In honor of St. Patrick’s Day, the month of March is filled with the color green. Green hats. Green necklaces. Green beer. Green Shamrock Shakes. Once the month is over, these items leave the store shelves – or are discontinued at McDonald’s. But there’s something that can continue being green for the rest of the year (and we’re not talking about Kermit). It’s your business.
In recent years, more businesses have been taking steps toward more sustainable practices. Yet simply adding more “green” to your brand platform isn’t enough. To be most successful, your company needs to build sustainability into your overall vision, values and fundamental beliefs. In other words, sustainability should be practiced in everything your brand does.
Some of the ways to be more green are obvious and include cutting down on paper and printing, using recyclable products and choosing environmentally safe cleaning products. Aside from these things, you can also work more green into your marketing strategy. This is good for two reasons. One: It builds sustainability into your brand. Two: It demonstrates to consumers that your brand cares about the environment.
How exactly can you “green” your marketing strategy? Below are some tips to get you inspired.
Show that your business means business.
Simply talking about being green isn’t enough to impress consumers. And nor should it be. The environment could really use our help, and it starts at the top. Here are a few ways that you can demonstrate that your business is actively making changes to better the environment.
Have a visibly committed CEO.
Encourage employee awareness and involvement.
Be proactive by minimizing risks ahead of time.
Share your values to strengthen emotional connections.
Practice green marketing by using soy-based inks and electronic media.
Be open and honest about your practices.
Consumers want to know that the company they’re supporting is following through on what they stand for. If they find out that your company has hidden bad news, they’re not going to be happy. Good or bad, be transparent about your products and corporate practices and report on progress. If there are things that could be better, be honest and discuss ways you plan to improve them in the future.
Enlist support from the good guys.
One way to demonstrate your commitment to the environment is by enlisting support from third parties. Support can come in the form of eco-labels, environmental product declarations and cause marketing. You can also team up with other sustainable business partners, such as those you get your ingredients or materials from and other like-minded businesses. There is strength in numbers.
Let’s take a look at a few ideas for third-party support.
Environmental Product Declarations. EPDs provide third-party-verified explanations of a product’s life-cycle impacts.
Eco-Labels. Energy Star and USDA’s Certified Organic are examples of labels that have gained purchase influence. If your industry doesn’t have an eco-label, think about developing one.
Endorsements and Awards. Credible third parties can endorse a brand or issue awards.
Cause Marketing. Your business can donate a portion of revenue to a relevant non profit organization.
Promote responsible consumption.
You can be successful in designing greener products, but reducing their life-cycle impact requires the help of the consumer.
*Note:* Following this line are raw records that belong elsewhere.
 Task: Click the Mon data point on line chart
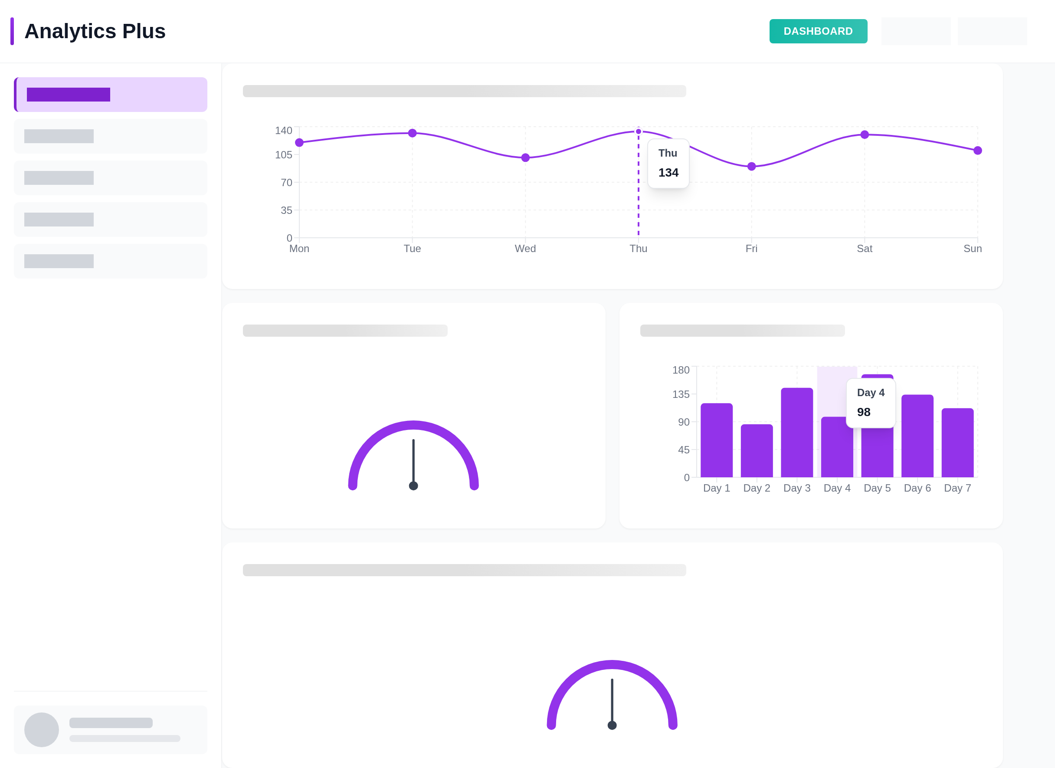299,142
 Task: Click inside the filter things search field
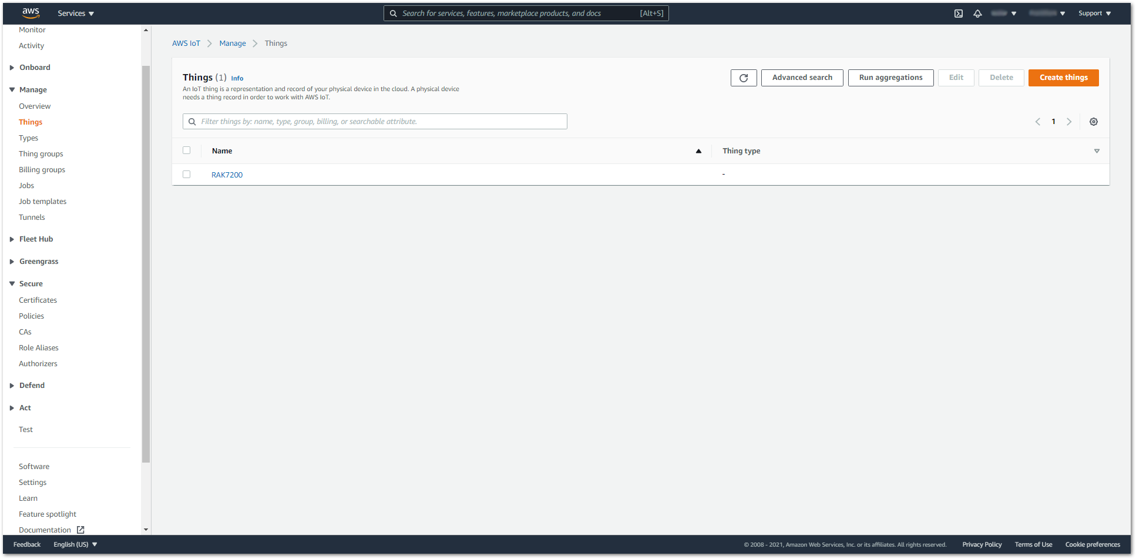(374, 121)
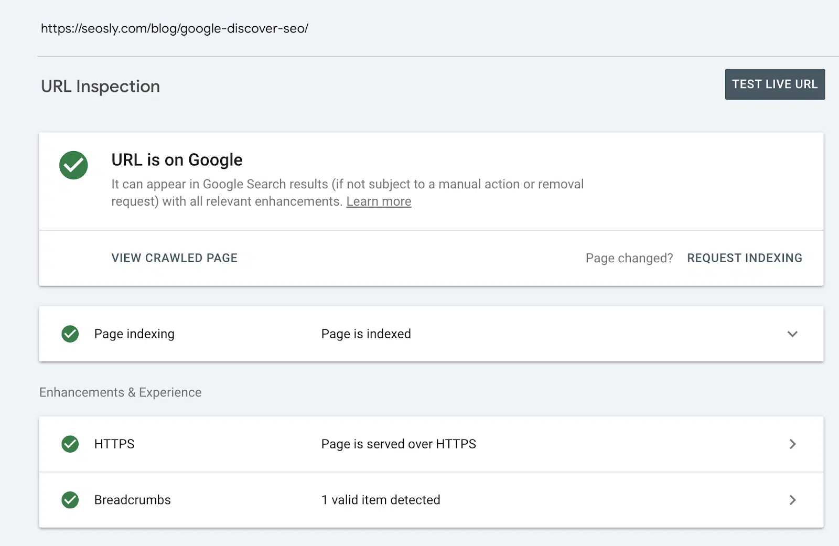
Task: Click the Page is served over HTTPS text
Action: point(399,444)
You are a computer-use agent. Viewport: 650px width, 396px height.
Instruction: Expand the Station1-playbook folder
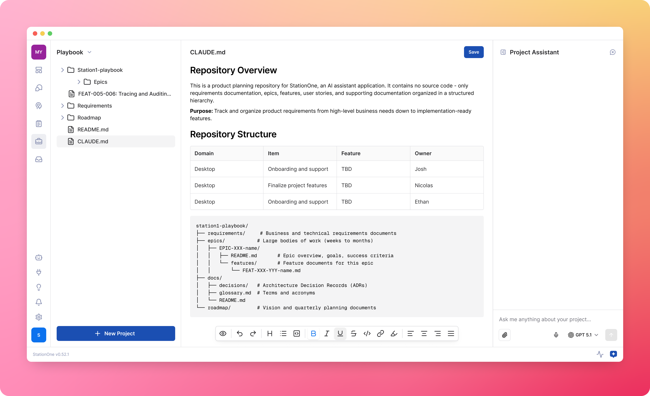63,70
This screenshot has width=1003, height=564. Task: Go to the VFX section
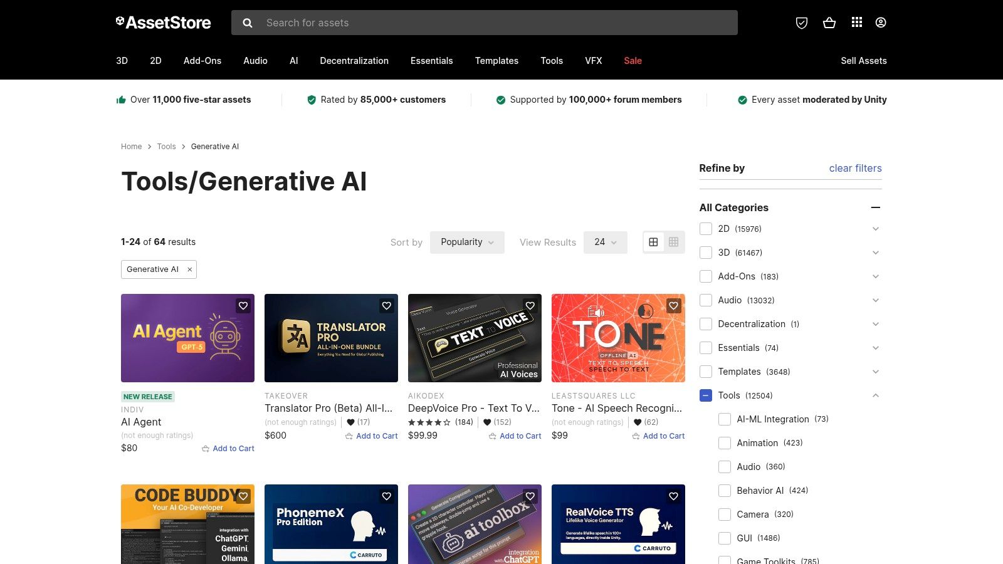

Most consumers agree that it’s their responsibility to properly use and dispose of products, so at least they are honest about admitting their role in following through. Still, most consumers need to be nudged along.
Start with the product label because consumers often look there first for information about a product’s environmental claims. Give information about how to properly use the product so that it is most efficient, and how to safely dispose of it to minimize environmental impact.
Familiarize yourself with the FTC Green Guides.
It’s important to understand the FTC Green Guides so that you don’t present consumers with false or misleading information. Some brands have learned the hard way by using terms like “renewable” and “carbon offset,” only to find themselves under fire for misleading consumers. Before using any sustainable terms, be sure that you understand what they mean, and be ready to back up your claims.
Embrace what people love about your products.
Even though you may be trying to promote a greener image, you may find that the key to successful marketing isn’t using green terminology at all. At the end of the day, consumers want to know how products can benefit them personally. If you focus too much on the sustainability aspect of your product and not enough on how it can help the consumer, you may limit your potential.
For example, one model of Sears’ Kenmore steam washer uses a fraction of the water and energy compared to older models. But rather than using this information in their marketing efforts, they came out with something simple that appealed to consumers: “You pay for the washer. It pays for the dryer.”
When creating your marketing strategy, don’t forget to speak to the consumer first. Having sustainable products and practices will enhance your brand image and strengthen customer relationships, but it won’t sell products in itself.
Working more green into your marketing strategy is never a bad thing. Consumers feel more positive toward brands that care about the environment because it means they care about the customer, too. Also, brands that carefully choose the materials and ingredients that go into their products demonstrate credibility and trustworthiness.
Do make sure that you can back up the claims that you make and that you don’t lose the basic fabric of your overall marketing strategy when greening up your marketing campaign. If you can balance this with a fresher, greener image, you’ll be able to strengthen loyalty ties with your customers and sell more product.